THE EXERCISE >>
Rewrite the lines from the first one through the line containing "Action: [x=624, y=487]", inclusive, with "scrollbar" changed to "scroll bar" and everything else left as it is.

(Click-target data)
------------------------------
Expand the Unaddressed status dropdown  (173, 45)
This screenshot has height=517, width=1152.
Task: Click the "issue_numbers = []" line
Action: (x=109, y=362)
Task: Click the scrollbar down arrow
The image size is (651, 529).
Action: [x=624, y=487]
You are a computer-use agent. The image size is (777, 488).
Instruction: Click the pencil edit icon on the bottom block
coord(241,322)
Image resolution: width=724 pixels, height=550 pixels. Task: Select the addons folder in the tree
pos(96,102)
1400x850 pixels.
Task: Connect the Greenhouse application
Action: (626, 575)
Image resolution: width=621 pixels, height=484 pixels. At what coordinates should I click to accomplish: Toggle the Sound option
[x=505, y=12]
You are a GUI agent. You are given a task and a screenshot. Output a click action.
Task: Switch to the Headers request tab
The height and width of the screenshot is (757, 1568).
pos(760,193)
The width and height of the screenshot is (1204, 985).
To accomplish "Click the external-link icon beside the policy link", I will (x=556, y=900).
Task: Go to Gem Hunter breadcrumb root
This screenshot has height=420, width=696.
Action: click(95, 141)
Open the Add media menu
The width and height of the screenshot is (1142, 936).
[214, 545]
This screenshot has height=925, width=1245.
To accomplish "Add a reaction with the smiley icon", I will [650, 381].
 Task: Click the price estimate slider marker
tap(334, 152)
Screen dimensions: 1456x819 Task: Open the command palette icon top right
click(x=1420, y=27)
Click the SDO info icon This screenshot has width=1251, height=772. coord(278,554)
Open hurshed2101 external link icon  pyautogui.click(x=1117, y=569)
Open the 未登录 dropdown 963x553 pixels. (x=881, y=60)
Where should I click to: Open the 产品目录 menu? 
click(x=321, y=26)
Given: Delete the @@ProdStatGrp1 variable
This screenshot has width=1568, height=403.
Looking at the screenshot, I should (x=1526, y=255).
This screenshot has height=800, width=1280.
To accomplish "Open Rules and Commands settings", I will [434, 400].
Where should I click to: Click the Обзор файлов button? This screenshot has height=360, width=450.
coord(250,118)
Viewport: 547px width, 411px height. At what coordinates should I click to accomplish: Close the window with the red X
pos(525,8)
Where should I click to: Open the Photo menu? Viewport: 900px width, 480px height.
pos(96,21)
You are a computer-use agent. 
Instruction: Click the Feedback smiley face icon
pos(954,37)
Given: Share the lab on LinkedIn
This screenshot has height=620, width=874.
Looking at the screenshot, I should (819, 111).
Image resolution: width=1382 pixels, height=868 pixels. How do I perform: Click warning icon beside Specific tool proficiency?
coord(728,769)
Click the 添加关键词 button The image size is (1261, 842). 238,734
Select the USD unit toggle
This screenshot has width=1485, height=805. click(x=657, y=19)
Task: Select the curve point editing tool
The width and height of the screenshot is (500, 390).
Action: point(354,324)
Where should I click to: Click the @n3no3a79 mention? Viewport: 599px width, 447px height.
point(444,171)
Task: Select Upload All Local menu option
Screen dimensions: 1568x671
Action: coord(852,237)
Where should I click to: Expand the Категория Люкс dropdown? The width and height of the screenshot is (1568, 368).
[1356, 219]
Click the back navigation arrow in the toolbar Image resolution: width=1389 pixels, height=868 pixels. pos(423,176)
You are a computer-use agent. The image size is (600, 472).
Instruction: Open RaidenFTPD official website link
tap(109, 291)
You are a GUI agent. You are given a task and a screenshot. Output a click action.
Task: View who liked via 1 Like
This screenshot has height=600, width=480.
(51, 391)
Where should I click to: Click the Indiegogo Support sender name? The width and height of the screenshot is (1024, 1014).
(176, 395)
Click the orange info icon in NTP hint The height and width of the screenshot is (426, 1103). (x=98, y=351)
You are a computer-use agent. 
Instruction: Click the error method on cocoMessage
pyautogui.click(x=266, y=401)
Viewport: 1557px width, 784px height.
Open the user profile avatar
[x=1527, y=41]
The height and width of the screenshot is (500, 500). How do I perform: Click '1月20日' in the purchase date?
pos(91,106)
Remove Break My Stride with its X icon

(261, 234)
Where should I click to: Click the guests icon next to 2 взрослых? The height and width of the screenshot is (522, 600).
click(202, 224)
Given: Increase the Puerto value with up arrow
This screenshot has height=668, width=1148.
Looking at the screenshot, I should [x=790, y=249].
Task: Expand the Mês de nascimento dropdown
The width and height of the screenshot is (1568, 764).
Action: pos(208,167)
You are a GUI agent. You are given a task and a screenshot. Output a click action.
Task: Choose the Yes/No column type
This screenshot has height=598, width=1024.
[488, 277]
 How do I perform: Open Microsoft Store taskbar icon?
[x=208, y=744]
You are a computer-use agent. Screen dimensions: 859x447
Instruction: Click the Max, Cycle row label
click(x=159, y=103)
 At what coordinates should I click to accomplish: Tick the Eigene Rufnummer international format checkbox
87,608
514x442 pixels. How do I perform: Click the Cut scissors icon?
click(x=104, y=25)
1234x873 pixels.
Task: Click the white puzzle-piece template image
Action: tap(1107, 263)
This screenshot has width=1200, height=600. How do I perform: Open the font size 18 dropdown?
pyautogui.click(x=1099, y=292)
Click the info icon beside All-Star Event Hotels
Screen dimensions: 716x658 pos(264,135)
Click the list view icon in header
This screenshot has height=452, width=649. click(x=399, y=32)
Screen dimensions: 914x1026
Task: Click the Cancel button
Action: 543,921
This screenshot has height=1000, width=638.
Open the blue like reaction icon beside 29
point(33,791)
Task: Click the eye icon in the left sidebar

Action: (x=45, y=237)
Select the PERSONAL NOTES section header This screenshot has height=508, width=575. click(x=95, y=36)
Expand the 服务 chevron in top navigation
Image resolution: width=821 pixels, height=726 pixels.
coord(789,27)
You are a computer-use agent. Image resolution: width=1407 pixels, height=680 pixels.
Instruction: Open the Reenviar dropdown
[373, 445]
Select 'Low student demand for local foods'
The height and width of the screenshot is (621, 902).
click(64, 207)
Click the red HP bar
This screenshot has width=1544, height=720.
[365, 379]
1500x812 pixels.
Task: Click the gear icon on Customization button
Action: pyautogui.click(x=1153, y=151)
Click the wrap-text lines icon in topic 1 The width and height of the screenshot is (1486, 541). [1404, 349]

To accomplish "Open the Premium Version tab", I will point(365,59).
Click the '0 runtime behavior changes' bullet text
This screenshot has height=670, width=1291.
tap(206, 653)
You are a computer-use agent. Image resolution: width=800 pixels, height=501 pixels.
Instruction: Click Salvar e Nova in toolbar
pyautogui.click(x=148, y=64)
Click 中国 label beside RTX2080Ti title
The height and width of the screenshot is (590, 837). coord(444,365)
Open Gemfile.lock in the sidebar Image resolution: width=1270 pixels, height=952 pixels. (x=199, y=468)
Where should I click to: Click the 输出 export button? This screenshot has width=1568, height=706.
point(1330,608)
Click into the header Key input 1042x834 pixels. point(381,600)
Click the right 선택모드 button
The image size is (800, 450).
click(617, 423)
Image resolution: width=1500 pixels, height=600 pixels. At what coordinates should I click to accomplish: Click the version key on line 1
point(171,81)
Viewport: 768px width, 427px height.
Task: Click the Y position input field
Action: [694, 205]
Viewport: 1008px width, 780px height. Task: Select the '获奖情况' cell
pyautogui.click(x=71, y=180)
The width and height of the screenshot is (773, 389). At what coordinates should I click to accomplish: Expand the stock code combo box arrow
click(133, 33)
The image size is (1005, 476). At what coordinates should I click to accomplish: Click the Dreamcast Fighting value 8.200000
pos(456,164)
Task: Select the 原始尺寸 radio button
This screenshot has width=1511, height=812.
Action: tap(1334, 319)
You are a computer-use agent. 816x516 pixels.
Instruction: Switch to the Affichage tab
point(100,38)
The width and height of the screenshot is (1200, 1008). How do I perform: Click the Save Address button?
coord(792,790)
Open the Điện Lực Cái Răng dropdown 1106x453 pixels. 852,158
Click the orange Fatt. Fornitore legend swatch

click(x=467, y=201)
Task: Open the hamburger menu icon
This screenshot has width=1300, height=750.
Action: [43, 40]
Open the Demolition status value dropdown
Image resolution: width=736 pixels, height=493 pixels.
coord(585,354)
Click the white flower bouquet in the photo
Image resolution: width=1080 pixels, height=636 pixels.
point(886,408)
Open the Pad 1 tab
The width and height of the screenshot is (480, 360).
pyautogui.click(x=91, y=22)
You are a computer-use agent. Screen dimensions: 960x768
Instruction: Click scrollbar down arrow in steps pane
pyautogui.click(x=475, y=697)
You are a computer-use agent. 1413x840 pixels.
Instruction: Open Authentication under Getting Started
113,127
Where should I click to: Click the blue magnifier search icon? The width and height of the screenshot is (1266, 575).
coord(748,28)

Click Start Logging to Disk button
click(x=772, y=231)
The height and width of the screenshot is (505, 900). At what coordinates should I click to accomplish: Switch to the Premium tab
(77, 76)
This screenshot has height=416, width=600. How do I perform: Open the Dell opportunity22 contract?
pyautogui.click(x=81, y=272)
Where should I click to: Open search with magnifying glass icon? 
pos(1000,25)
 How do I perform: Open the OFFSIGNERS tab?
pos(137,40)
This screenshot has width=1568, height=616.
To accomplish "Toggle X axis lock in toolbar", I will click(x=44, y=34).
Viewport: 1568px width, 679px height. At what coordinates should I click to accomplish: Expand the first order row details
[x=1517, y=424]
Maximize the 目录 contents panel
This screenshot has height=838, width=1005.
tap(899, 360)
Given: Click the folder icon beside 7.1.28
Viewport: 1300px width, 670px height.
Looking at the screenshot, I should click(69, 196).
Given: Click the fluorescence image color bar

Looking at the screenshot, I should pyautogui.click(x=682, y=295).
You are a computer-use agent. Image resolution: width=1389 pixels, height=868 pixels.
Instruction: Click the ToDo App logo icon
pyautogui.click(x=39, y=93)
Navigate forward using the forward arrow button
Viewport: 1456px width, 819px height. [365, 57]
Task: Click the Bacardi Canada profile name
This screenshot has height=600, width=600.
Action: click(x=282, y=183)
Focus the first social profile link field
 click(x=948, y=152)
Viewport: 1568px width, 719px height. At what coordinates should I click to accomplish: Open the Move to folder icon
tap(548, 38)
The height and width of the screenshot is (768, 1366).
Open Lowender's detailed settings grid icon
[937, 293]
------------------------------
THE RESPONSE >>
Expand the Unaddressed status dropdown  (173, 45)
This screenshot has height=517, width=1152.
Task: Click the "issue_numbers = []" line
Action: (x=109, y=362)
Task: Click the scroll bar down arrow
The image size is (651, 529).
Action: [x=624, y=487]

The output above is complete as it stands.